Mold was growing on the personal property of tenants and on building surfaces throughout a 1,200 unit Miami, Florida apartment building. We were asked to determine the cause of the mold.
Our investigation found high relative humidity throughout the building. Humidity levels increases as we approached the grills in the corridors where ventilation air was added to the building. Evaluation of the rooftop unit that supplied ventilation air found that it had been damaged by a recent hurricane, and was no longer dehumidifying ventilation air. This was the primary cause of the high humidity condition. In addition, study of airflows, and measurement of pressure differentials found a contributing problem. Bathroom exhaust fans were operating twenty-four hours a day, causing the apartment units to be at a negative pressure relative to outdoors. This negative pressure caused humid outside air to be drawn into the apartment units, and into wall cavities.

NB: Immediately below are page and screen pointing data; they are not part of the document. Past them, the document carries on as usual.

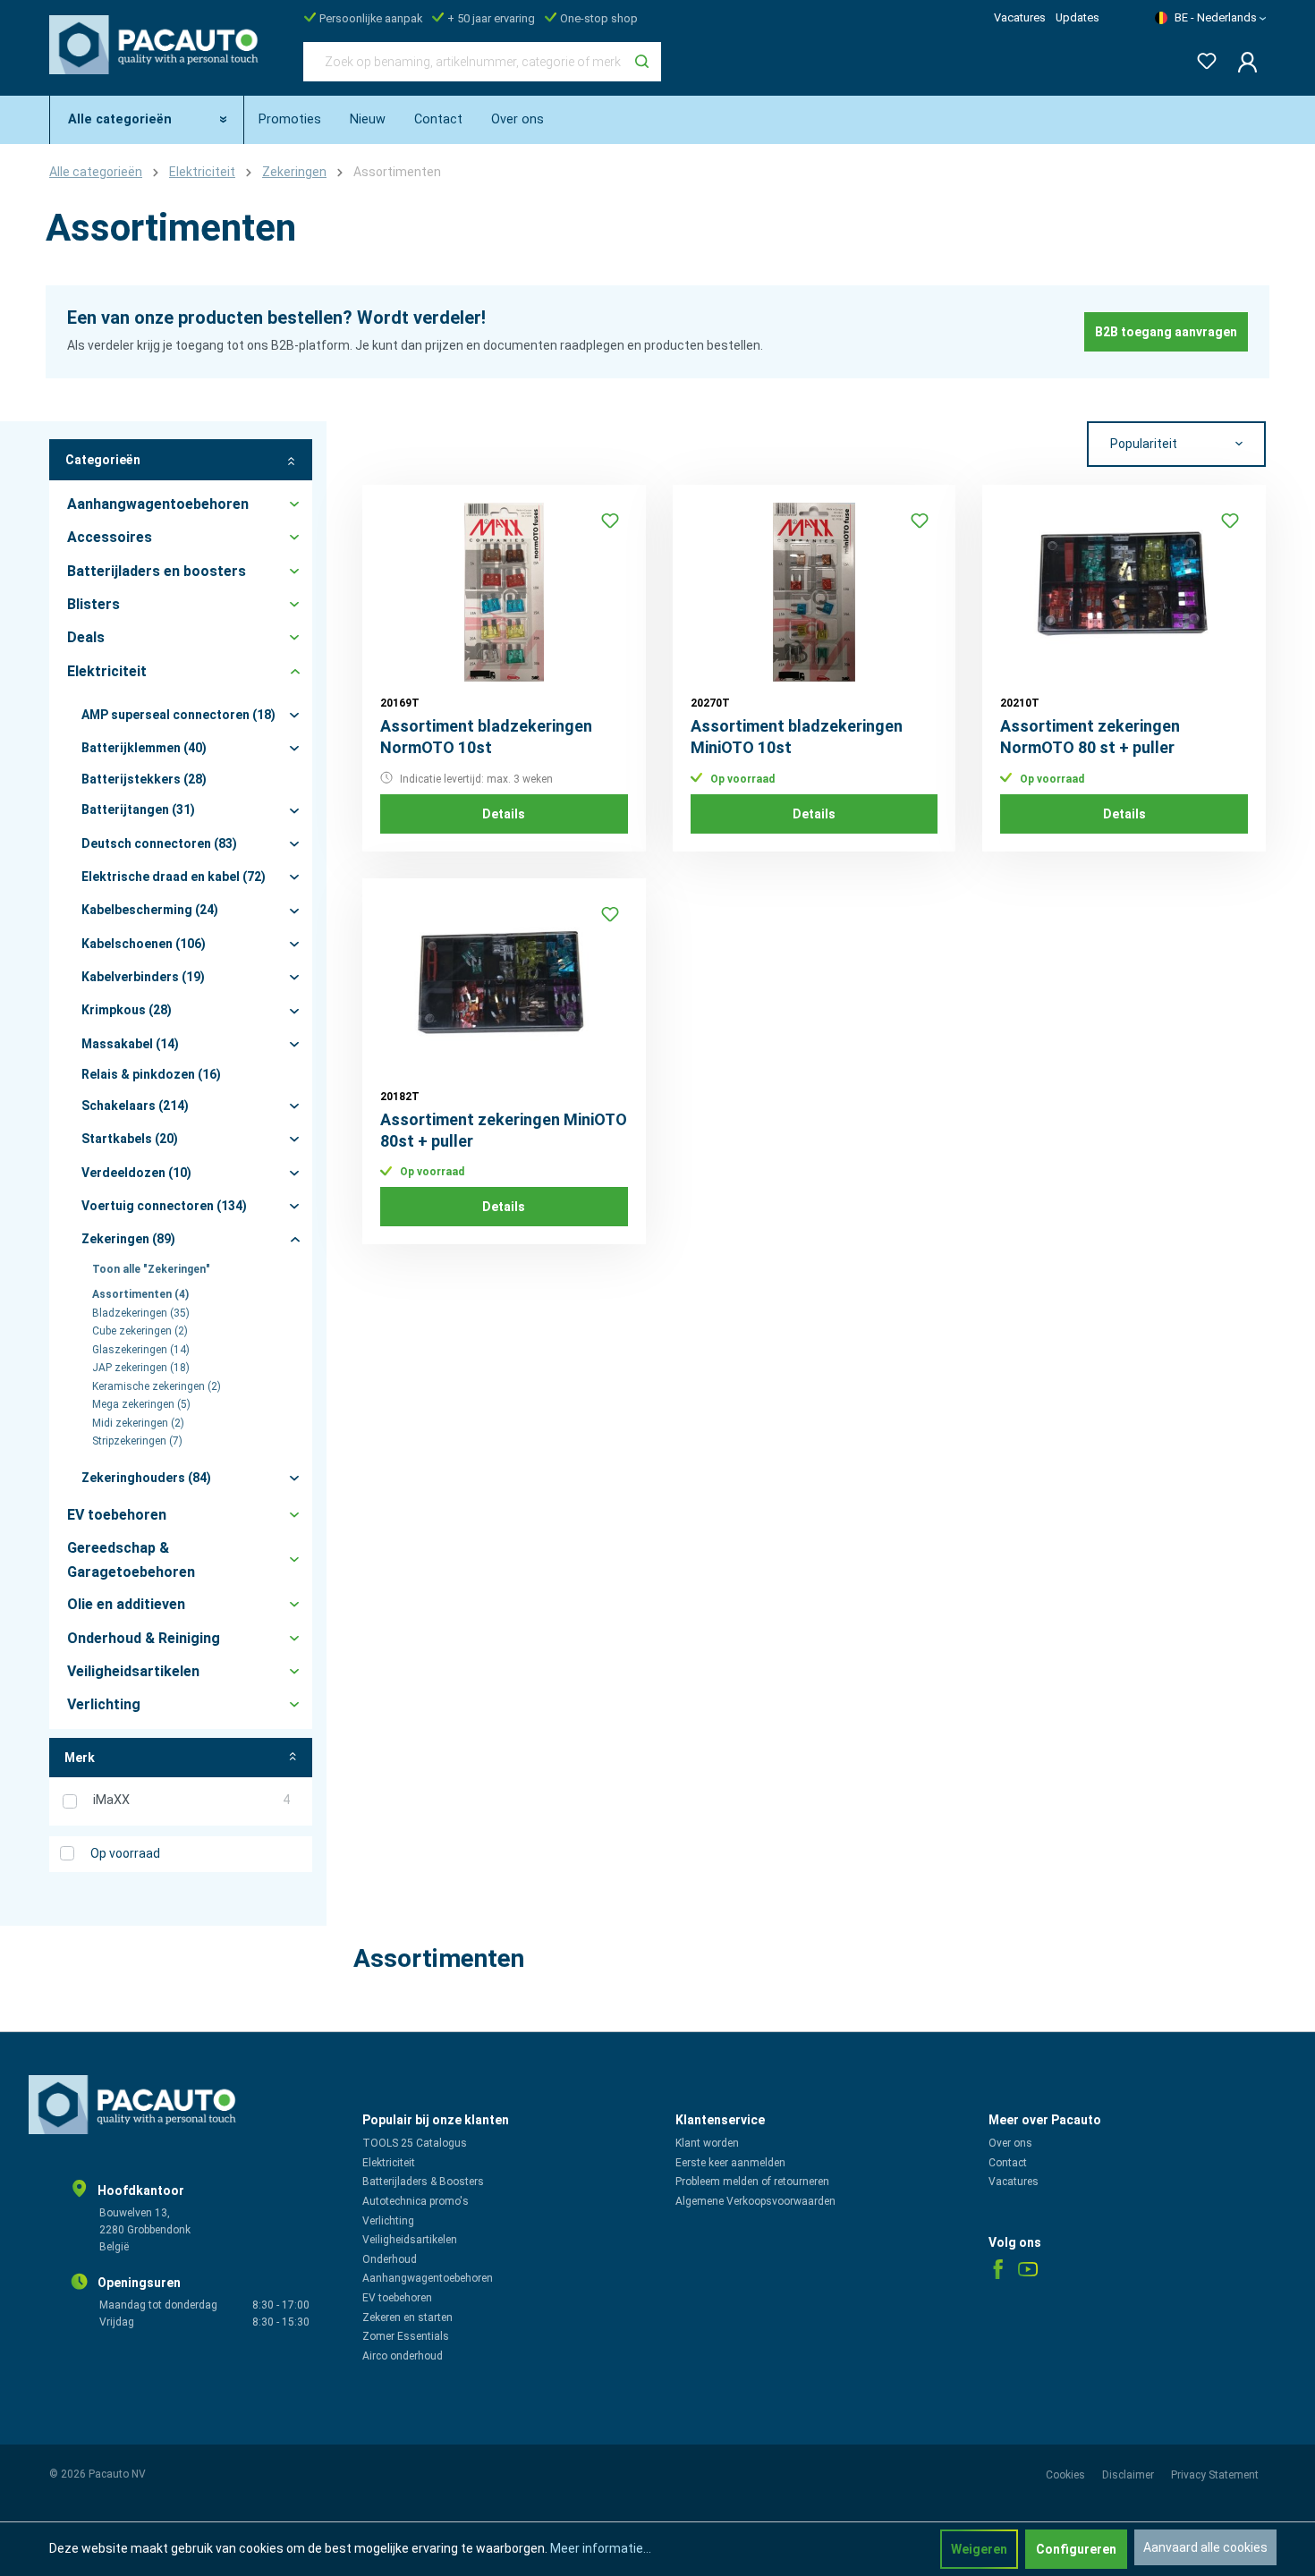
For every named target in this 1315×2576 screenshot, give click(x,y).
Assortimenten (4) (140, 1294)
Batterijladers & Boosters (423, 2181)
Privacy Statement (1215, 2475)
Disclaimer (1129, 2475)
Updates (1077, 17)
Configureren (1076, 2549)
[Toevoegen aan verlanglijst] (610, 520)
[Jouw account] (1242, 61)
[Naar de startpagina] (158, 58)
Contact (1007, 2163)
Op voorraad (125, 1853)
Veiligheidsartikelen (409, 2239)
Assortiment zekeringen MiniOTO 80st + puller (503, 1130)
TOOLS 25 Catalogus (414, 2143)
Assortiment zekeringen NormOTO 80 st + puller (1090, 736)
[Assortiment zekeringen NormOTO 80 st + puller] (1124, 592)
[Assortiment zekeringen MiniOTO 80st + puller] (504, 985)
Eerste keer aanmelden (730, 2163)
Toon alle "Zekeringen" (151, 1269)
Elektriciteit (388, 2163)
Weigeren (979, 2549)
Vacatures (1020, 17)
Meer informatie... (600, 2548)
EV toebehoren (397, 2298)
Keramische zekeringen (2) (156, 1386)
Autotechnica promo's (415, 2201)
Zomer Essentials (405, 2336)
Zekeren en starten (407, 2317)
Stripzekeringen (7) (137, 1441)
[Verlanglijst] (1201, 57)
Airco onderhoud (402, 2356)
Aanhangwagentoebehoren (427, 2278)
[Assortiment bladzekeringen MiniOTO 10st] (814, 592)
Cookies (1067, 2475)
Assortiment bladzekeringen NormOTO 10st (486, 736)
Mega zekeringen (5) (141, 1404)
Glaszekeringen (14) (141, 1349)
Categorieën (102, 460)
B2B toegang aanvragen (1166, 332)
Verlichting (388, 2221)
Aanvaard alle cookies (1205, 2547)
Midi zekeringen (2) (138, 1423)
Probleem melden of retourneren (752, 2181)
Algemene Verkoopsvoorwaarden (755, 2201)
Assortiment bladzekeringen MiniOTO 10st (797, 736)
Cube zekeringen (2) (140, 1331)
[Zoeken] (642, 61)
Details (503, 814)
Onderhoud (389, 2259)
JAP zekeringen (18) (141, 1367)
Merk (79, 1757)
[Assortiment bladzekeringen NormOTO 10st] (504, 592)
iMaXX (191, 1800)
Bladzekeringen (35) (141, 1313)
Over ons (1010, 2143)
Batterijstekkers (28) (144, 779)
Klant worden (707, 2143)
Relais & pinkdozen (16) (151, 1074)
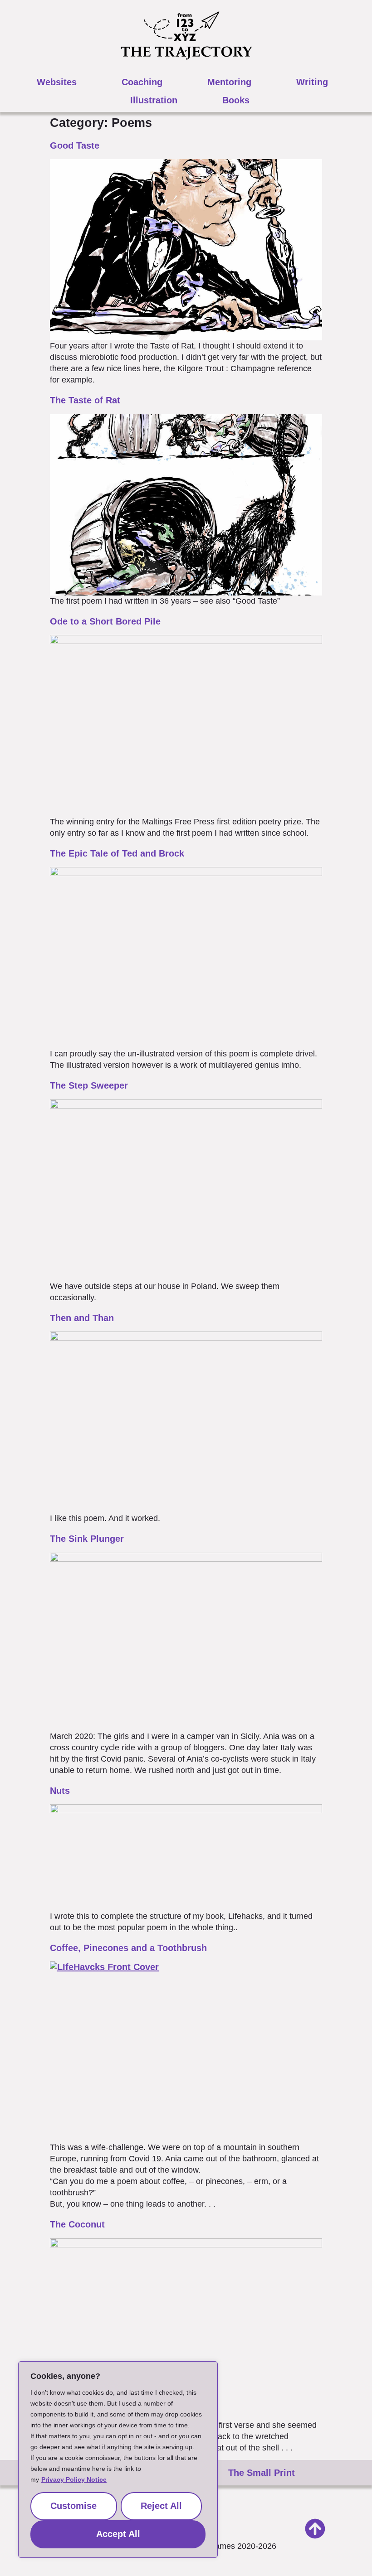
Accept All (118, 2534)
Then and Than (82, 1318)
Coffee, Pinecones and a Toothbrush (128, 1948)
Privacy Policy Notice (74, 2479)
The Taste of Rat (85, 400)
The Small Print (261, 2473)
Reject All (161, 2506)
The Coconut (77, 2224)
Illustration (153, 100)
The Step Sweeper (89, 1085)
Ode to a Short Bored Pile (105, 621)
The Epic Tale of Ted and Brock (117, 853)
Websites (57, 82)
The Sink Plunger (87, 1539)
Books (236, 100)
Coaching (142, 82)
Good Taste (74, 145)
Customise (73, 2506)
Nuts (60, 1791)
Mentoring (229, 82)
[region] (118, 2459)
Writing (312, 82)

Resolution of the humidity problem required repair of the roof top ventilation unit, and to correct the negative pressure in the apartment units, individual exhaust fans were installed in bathrooms and discharged into the original exhaust duct. The original exhaust fan was removed and replaced with a variable speed fan controlled so that the amount of exhaust air being drawn from the building matched the needs of the individual exhaust fans in each bathroom. After repairs, we took measurements in the building to verify proper humidity control, ventilation, building pressurization, and air flow.